Questions:
#1 From the article on India's P-8I Poseidon fleet, reproduce the passage starting with "Unlike standard commercial" and going on through "from shore bases.".
#2 In the article on India's P-8I Poseidon fleet, name every abbreviation that appears in parentheses after its spelled-out form, and give each with that full form.
#3 Check each statement against the article on India's P-8I Poseidon fleet: (a) India currently operates 12 P-8I aircraft; (b) the United States raised the unit price by 30 percent; (c) India's P-8Is are built on the Boeing 737-800ERX platform.

---- Text under study

Cost Surge Puts India’s P-8I Poseidon Fleet in Jeopardy Amid Rising PLAN Submarine Patrols
50 Percent Price Hike Sparks Tough Choices for Indian Navy’s Eyes Over the Indian Ocean

India’s drive to reinforce its maritime surveillance network with an additional six P-8I Poseidon maritime patrol aircraft now faces a disruptive setback as the United States unexpectedly hikes the unit price by an eye-watering 50 percent sending shockwaves through South Block’s procurement calculus.
This sudden price escalation pushes the proposed acquisition to a staggering US$3.6 billion (around RM15.2 billion), a figure that is compelling New Delhi’s defence planners to revisit the viability of expanding their prized Poseidon fleet amid tight fiscal balancing.
Defence insiders say the Indian armed forces are now caught between scaling back their original six-aircraft plan or scrapping the entire buy altogether, a move that could leave critical gaps in India’s maritime domain awareness across the increasingly contested Indian Ocean Region (IOR).
Currently, the 12 P-8I Poseidons India operates — all produced by Boeing — are widely acknowledged as the backbone of the Indian Navy’s anti-submarine warfare (ASW) and intelligence, surveillance, and reconnaissance (ISR) posture.
The P-8I, an India-specific variant of the battle-proven P-8A Poseidon, is tailored to Indian Navy requirements, integrating advanced systems to suit the vast geographical expanse of India’s maritime backyard.
Unlike standard commercial airframes, India’s P-8Is are purpose-built on the Boeing 737-800ERX platform, heavily modified for extended-range patrols, advanced ASW operations, and high-end anti-surface warfare (ASuW) at distances spanning thousands of kilometres from shore bases.
US officials have justified the steep cost jump by citing persistent global supply chain bottlenecks, rising raw material prices, and surging labour costs — factors that continue to disrupt major aerospace production lines post-pandemic.

--------
---- Extracted data

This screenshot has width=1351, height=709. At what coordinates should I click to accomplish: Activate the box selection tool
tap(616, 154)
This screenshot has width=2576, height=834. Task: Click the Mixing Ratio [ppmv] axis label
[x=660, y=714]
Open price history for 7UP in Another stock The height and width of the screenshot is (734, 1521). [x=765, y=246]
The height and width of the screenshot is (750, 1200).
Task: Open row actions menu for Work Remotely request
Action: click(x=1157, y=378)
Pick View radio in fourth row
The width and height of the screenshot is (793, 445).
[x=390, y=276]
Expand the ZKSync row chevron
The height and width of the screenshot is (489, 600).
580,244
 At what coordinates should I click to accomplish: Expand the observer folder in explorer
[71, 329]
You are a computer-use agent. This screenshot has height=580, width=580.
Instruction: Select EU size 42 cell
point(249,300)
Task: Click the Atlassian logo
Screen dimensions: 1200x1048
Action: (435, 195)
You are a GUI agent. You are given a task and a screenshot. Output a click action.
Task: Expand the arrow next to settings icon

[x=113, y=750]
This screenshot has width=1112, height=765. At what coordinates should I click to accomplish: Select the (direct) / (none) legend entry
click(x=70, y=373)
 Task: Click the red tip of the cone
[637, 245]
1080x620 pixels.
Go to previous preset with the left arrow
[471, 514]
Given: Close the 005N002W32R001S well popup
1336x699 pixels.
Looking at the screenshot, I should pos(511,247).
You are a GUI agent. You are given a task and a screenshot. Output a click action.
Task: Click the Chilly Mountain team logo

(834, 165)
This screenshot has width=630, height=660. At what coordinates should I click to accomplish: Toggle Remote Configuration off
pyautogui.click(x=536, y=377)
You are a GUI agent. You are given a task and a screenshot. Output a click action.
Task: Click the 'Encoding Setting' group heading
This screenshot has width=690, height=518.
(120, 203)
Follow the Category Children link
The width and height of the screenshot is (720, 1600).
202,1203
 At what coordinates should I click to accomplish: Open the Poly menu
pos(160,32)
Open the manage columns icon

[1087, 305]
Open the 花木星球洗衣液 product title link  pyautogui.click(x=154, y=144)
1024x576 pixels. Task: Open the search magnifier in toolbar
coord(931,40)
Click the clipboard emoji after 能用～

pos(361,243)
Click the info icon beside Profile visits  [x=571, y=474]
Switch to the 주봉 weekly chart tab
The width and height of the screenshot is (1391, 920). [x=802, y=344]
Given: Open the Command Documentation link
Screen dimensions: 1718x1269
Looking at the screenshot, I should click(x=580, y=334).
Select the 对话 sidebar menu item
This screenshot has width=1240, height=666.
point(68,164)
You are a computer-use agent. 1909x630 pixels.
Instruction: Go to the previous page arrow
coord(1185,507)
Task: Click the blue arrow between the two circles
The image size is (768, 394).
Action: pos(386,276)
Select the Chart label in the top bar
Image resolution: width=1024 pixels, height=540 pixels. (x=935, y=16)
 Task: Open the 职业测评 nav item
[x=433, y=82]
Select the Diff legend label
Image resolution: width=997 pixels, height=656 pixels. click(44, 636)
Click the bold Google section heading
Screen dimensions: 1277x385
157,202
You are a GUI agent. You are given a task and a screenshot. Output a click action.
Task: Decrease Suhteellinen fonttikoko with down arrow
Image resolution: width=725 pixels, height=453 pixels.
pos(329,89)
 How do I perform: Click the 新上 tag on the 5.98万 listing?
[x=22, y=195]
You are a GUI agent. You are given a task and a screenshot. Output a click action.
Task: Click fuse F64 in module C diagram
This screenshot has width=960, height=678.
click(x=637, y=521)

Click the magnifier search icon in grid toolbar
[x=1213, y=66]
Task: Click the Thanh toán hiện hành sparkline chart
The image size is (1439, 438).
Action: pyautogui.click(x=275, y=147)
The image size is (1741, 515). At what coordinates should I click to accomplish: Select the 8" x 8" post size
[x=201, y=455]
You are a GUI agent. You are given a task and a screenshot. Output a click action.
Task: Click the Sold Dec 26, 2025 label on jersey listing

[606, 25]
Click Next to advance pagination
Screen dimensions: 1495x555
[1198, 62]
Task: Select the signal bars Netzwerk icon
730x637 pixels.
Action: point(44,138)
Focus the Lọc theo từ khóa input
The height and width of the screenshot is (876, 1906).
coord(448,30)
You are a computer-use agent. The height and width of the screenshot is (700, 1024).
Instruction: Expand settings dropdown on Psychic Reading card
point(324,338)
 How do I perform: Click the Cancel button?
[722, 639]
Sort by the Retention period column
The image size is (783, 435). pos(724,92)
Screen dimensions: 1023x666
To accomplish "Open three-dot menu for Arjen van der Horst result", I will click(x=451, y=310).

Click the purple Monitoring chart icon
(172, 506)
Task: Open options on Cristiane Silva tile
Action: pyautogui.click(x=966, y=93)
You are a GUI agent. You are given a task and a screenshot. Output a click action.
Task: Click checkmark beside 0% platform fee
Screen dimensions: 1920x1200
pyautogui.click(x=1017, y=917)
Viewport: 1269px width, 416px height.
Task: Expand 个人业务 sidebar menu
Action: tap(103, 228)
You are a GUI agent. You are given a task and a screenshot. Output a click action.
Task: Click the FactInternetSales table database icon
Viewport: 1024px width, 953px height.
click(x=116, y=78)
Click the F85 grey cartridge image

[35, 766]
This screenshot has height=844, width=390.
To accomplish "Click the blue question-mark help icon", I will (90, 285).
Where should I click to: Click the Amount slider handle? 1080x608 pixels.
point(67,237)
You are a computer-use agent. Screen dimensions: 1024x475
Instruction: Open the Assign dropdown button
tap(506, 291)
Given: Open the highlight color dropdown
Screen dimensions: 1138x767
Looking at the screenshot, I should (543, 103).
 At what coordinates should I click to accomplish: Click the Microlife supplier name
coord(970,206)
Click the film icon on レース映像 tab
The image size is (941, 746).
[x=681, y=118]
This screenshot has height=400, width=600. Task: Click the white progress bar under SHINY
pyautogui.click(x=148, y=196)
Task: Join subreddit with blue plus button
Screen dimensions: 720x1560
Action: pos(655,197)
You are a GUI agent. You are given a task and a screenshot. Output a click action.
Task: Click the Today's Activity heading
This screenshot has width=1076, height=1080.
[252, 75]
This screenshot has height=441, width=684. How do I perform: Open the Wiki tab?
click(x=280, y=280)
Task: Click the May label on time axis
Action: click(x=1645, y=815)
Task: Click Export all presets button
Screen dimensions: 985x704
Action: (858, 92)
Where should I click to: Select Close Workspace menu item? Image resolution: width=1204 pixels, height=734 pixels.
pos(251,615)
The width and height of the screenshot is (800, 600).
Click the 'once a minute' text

--------

Answer list:
#1
Unlike standard commercial airframes, India’s P-8Is are purpose-built on the Boeing 737-800ERX platform, heavily modified for extended-range patrols, advanced ASW operations, and high-end anti-surface warfare (ASuW) at distances spanning thousands of kilometres from shore bases.

#2
Indian Ocean Region (IOR)
anti-submarine warfare (ASW)
intelligence, surveillance, and reconnaissance (ISR)
anti-surface warfare (ASuW)

#3
(a) Yes: "the 12 P-8I Poseidons India operates"
(b) No: "hikes the unit price by an eye-watering 50 percent"
(c) Yes: "purpose-built on the Boeing 737-800ERX platform"